TASK LIST>
1. Translate this sentence from the Trello discussion into Spanish: "Trello Gold with emoji support and custom backgrounds was a weak proposition and they could have moved into enterprise faster."
2. Pick up the Trello discussion after its final comment and extend it with further text.

START SOURCE TEXT

I mean, I get what the guy is saying, but look at the text vs subtext here:

text is "here is advice to take a burgeoning company to the stratosphere" But honestly, how many people in that position are going to read this blog post? 3? 10? If this was his true intention, he would have packaged this as some kind of super premium offering that only well-connected VCs could read or something.

subtext: "I'm really smart about what takes a company from success to HUUGE SUCCESS." Is this guy trying to gain a rep in VC circles as a CEO of late stage startups or something? What's his angle?


It feels like Trello was a HUUGE SUCCESS. Todo lists are notoriously hard, and target a very thin demographic; people who are trying to plan and track progress, i.e. middle managers or OCD contributors.

Reaching $N million instead of $2.4N million, where N > 200 doesn't really feel like an obvious shortfall.


I agree with you, and others in this thread have lauded Trello's success. But the author of the page is angling for another interpretation, and I'm trying to figure out what he hopes to get out of it.


What do you think that interpretation is?


Half a billion here, half a billion there, soon you're talking about real money.


"Because it's a todo app" is an obvious response to the title but the content is interesting.

Trello Gold with emoji support and custom backgrounds was a weak proposition and they could have moved into enterprise faster. Still, it's amazing they did as well as they did.

Kanban boards and Chat apps are the new todo lists - ten a penny - which makes people dismiss the notion of building a business around such a trivial feature.

This is a mistake. Most of those apps are badly designed, meaning for those looking to eke out a living rather than break $1 billion, there's still plenty of opportunities.

For example, Diigo the highlighting app is relatively unknown but is a hit with educators and so makes cash in a corner where few competitors are looking. The top stopwatch on The Play Store makes over $400,000 with in-app sales.

And Wunderlist sold for $125 million. And Todoist is profitable.

It's a big Internet out there.


This article should be titled how an MBA could have ruined a wonderful product. There is absolutely no way to maintain a useful horizontal product - which is what Trello is, and what makes it so great - and to simultaneously build a deep vertical product targeted at the enterprise. That is an entirely different thing (which Atlassian has already built and it's called Jira...and it's a rabbit hole of complexity out of the necessity to serve enterprise customers.)


You know I started this thinking it was idiotic, based on the headline, and it's actually quite interesting. I think it's totally the wrong way to look at the Universe, but it's rational and well articulated.


"Failed"? Seriously?

Isn't selling a Kanban board for half a billion dollars amazing enough?


Besides all the comments about his article being from a bizarro-world, it should be noted that once Trello infrastructure was in place it was impossible to move it.

Turning a todo-list app into "the single-source of truth for a company" would require monstruous schema changes and changes in all the live updates thing etc., and everything would be slower, heavier etc., all that and you couldn't have known if that would catch up or if you would end up losing your users that liked Trello just because it was a simple board thing. It would be better to start a new app.

END SOURCE TEXT
START ITEMS

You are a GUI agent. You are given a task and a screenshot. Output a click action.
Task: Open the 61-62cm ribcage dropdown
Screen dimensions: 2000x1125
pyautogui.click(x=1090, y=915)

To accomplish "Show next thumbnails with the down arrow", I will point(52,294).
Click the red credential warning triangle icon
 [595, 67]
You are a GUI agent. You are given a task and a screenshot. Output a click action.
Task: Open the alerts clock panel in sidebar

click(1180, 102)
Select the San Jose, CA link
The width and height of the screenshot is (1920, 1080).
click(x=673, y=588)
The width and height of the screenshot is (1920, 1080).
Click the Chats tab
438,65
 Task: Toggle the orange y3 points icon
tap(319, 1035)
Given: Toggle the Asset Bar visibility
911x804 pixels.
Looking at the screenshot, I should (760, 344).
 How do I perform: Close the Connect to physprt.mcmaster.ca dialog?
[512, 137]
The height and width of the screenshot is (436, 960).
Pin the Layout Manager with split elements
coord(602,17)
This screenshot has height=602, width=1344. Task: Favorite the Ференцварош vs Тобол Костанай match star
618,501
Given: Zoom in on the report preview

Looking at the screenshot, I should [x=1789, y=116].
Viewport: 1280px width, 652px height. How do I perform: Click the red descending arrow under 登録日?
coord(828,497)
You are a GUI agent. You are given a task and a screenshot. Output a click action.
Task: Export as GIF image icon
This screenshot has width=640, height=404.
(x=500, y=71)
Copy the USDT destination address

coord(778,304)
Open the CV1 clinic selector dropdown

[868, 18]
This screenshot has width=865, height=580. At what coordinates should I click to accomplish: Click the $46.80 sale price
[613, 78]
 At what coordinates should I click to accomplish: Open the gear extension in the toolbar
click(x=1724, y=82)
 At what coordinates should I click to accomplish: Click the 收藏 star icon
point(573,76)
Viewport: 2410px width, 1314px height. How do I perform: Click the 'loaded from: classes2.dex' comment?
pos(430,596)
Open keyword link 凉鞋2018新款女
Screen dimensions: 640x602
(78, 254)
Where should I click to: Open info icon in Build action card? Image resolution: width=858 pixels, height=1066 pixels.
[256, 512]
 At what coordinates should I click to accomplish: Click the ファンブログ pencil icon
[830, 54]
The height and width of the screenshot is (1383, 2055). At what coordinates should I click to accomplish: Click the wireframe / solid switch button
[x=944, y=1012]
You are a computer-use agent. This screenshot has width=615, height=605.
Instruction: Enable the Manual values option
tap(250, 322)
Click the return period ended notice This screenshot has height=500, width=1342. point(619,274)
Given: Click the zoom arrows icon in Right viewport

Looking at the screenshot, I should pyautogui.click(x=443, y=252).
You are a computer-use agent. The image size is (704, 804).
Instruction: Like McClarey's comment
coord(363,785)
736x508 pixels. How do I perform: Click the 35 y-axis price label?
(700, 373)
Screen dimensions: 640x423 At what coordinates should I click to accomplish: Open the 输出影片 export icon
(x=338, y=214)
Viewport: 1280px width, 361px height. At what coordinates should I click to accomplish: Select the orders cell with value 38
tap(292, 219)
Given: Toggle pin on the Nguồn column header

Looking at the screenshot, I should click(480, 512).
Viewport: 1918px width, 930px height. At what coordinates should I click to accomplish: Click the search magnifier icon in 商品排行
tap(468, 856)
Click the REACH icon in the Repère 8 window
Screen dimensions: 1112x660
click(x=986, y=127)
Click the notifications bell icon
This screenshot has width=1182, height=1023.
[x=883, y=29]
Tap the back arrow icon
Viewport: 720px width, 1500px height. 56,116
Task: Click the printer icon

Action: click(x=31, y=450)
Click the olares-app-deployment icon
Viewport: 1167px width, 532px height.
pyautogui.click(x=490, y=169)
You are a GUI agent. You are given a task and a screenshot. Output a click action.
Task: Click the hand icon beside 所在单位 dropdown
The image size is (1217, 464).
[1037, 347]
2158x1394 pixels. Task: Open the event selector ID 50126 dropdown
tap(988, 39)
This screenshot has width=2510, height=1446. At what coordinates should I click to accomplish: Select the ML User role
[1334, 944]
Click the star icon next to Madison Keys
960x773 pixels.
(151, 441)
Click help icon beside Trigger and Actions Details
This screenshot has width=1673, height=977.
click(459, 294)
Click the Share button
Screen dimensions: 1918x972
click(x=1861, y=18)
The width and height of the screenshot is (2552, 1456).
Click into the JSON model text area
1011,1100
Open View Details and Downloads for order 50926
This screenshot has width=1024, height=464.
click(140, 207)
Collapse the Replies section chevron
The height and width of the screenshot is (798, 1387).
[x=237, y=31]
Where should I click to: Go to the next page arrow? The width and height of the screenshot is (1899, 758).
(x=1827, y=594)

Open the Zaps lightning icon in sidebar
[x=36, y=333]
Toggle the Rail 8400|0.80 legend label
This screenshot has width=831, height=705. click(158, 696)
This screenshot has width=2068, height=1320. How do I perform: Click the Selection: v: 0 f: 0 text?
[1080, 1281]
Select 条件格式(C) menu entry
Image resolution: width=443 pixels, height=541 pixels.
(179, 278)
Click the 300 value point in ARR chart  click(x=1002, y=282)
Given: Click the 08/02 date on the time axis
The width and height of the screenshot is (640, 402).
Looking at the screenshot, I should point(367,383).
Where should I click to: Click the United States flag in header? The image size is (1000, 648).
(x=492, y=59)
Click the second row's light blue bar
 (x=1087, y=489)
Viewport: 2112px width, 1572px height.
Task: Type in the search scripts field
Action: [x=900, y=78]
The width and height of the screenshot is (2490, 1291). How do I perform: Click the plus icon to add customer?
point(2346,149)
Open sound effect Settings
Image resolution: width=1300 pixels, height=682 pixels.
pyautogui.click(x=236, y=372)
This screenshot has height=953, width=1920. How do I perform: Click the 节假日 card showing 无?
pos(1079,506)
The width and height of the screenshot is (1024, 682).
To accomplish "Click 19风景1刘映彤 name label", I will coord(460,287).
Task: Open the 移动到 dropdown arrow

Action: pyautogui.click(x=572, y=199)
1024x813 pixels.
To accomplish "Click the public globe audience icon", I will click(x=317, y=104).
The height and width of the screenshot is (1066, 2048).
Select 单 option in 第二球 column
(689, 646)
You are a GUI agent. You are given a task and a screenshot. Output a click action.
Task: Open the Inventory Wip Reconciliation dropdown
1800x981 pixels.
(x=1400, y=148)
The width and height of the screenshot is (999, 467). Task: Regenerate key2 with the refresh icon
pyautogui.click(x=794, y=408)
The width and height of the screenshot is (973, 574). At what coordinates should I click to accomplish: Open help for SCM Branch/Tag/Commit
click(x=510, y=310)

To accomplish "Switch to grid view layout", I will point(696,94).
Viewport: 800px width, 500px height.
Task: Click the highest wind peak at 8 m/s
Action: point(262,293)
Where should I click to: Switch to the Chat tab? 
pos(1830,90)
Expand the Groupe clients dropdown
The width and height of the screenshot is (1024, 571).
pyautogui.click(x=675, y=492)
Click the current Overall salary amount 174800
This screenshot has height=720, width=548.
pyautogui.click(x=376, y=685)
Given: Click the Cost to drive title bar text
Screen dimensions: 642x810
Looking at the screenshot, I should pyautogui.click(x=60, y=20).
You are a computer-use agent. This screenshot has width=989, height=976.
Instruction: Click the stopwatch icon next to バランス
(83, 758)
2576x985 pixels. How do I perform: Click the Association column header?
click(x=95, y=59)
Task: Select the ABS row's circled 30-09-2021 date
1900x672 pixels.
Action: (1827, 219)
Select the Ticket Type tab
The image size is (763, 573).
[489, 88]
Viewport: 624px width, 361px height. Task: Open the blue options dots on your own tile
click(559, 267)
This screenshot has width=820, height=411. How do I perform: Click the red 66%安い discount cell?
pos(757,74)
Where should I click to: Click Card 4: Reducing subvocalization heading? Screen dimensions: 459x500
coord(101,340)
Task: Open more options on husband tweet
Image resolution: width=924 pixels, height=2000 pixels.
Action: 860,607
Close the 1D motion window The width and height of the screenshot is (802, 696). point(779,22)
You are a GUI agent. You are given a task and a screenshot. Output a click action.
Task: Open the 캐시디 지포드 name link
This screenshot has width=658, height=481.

END ITEMS

SOLVED PROBLEMS>
1. Trello Gold, con soporte para emojis y fondos personalizados, fue una propuesta débil, y podrían haber pasado al mercado empresarial más rápido.

2.
did you work on trello, or is this speculation?


When did $425m exit turn out to be a failure?

I suppose the author built several multi billion dollar businesses?

By any metric, Trello is a huge success.


$450M... for a todo list. #perspective


Seemingly simple things done well and actually used can be extremely valuable.


That's the point. The marginal value for each person isn't that large even when you account for the collaboration features. But when you build a product that can be everyone's todo list incredibly cheaply the value starts to accumulate.

I mean Heinz sells bottled tomato paste. If pressed, it's probably isn't worth that much to each individual, but they're successful because it's cheap, available everywhere, of sufficient quality, and consistent.


Immediate thought, unchanged by the content of the article: how many people (a) know how to build a billion-dollar business, and (b) how to distill the "failure" to reach the billion-dollar mark into simple talking points? Something that big has so many moving parts and intangibles, I'd imagine a rigorous analysis would be very difficult.


Because it is a trivial todo app?


Nothing at this scale is trivial.


It is and it isn't. Simple is hard.


A couple of months ago there was another article about Trello here on HN that basically held Trello up as a model of disruptive success:

https://news.ycombinator.com/item?id=13485462


I LOVE Trello and was an early adopter. At one of my companies I even hacked together some mission critical tools (KPI-related) that depended on Trello as a front-end, with the reporting generated on a custom Rails backend.

When I moved to an "enterprise" company, I wanted to bring Trello with me, but was immediately told NO because 1) we were already using JIRA and Asana, and a third option was not desired and 2) Trello is (was) not "enterprise-grade" meaning they didn't have sufficient security vetting or centralized user provisioning (and more importantly--deprovisioning.) It was demoralizing and stupid. RIP Trello.


I love Trello, but they never got enterprise sales down. SSO isn't federated, and the ACL system is leaky (much like Google Drive).

It also is too religiously adherent to the card metaphor (understandable) which works in most contexts but falls down in others where more traditional tools (Jira, Github) shine. We use Trello for a ton, but not mainline work.

I use it as a contact manager, todo list manager, and we use it a lot for card sorting/brainstorming and more "people" type stuff.


I love Trello and used it a lot (before we moved on to something different and easier to understand for most people). However, even when it was important to our business and we had around 12 users (I know, still relatively small) using it, we never once felt and pressure to pay for the product.

Trello didn't build a $1B business because they never forced anyone to pay for their product, even when they were extracting significant value from the platform.


What did you use after trello?


I definitely don't remember all of the cards loading in ~250ms. Maybe like 7 seconds [1]?

Either way, failing to hit $1bn doesnt sound like much of a failure where I live outside the Valley. $400 some million is pretty respectable.

[1]: https://blog.fogcreek.com/we-spent-a-week-making-trello-boar...


I think one of the most obvious and glaring reasons is also one of the simplest - my company uses Trello a fair bit, we have a lot of teams on it, tracking a lot of stuff. And we've never once paid a dime for it. Never even been asked to pay for it. Brought us plenty of value, would have paid, but we never hit a threshold where that was a thing. I don't even know where that threshold is or if there is one.


Counterfactual history can be fun but it's highly speculative. That's true even for well studied historical events - it's even more true for something opaque like a private company's growth. What were Trello's main customer acquisition channels? Without knowing that how can you hope to derive an alternative history?


So, this is how you make it to the top of HN, with an outlandish clickbait-y claim. Good to know.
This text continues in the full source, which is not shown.